There are lots of fun ways for players to learn how the candle works. Perhaps they light it thinking it’s a normal candle only to find themselves standing in a dark room. Maybe a villain will light the candle and use it to escape. Maybe a room is already affected by the candle and the players will stumble around awkwardly trying to find the source of the darkness while enemies move in on them. No matter what, once the players know how the candle works they can absolutely use it to their advantage.

Algernon’s Powder
I originally called this item “Tongue Powder” but I decided it needed a much better name and went with this instead. The effects are inspired by the phrase “on the tip of my tongue,” and it works like this:
“A small jar of blueish powder with a sour taste.
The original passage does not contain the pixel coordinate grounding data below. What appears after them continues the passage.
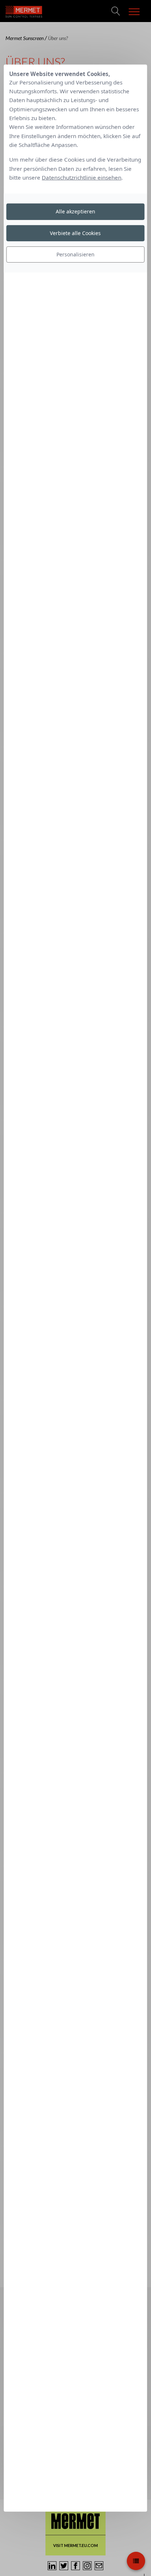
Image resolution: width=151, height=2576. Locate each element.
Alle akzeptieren (75, 211)
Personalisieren (75, 254)
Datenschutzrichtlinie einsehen (81, 177)
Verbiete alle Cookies (75, 233)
A conveniently-placed label instructs you exactly when to use the powder. It reads as follows: “when knowledge lies just out of reach, dip your finger into the powder and place it upon the tip of your tongue.” When you Spout Lore and you use Algernon’s Powder, mark off one use and succeed as if you rolled a 10+. Your tongue will stay blue for a day or so after each use.”
This is a fun item that nevertheless has a very useful benefit. Spout Lore is a useful move with particular helpful effects on a 10+, and Algernon’s Powder allows you to tap into that instantly.

Shrieking Arrow
This magical arrow is one I invented based on a legitimate thought I had in my real life one day: “it’s too bad my stuff doesn’t all have some kind of alarm so I can find it when it’s missing.” That idea led to this idea:
“1 ammo, 0 weight
You ever lose something and wish it could make noise until you found it? That’s the principle behind the Shrieking Arrow. The arrow can never break, and as long as it is free from a quiver, it emits a high-pitched shriek that’s also painfully loud. This makes the arrow quite easy to find and reclaim, and the shrieking can even frighten enemies. Of course, until the arrow is reclaimed and sheathed, the sound can be pretty obnoxious. And forget about making a stealthy shot…”
I love this item because it’s goofy but does have some practical purposes. Looting it could be a really interesting experience, or consider giving it to a villainous archer for a particularly annoying opponent.

I hope you enjoyed this quick look into some of the magical items I have created. As I post some of the custom classes I’m creating over the course of the month, I plan to include a few more magical items as well. So that’s something to look forward to in the coming weeks!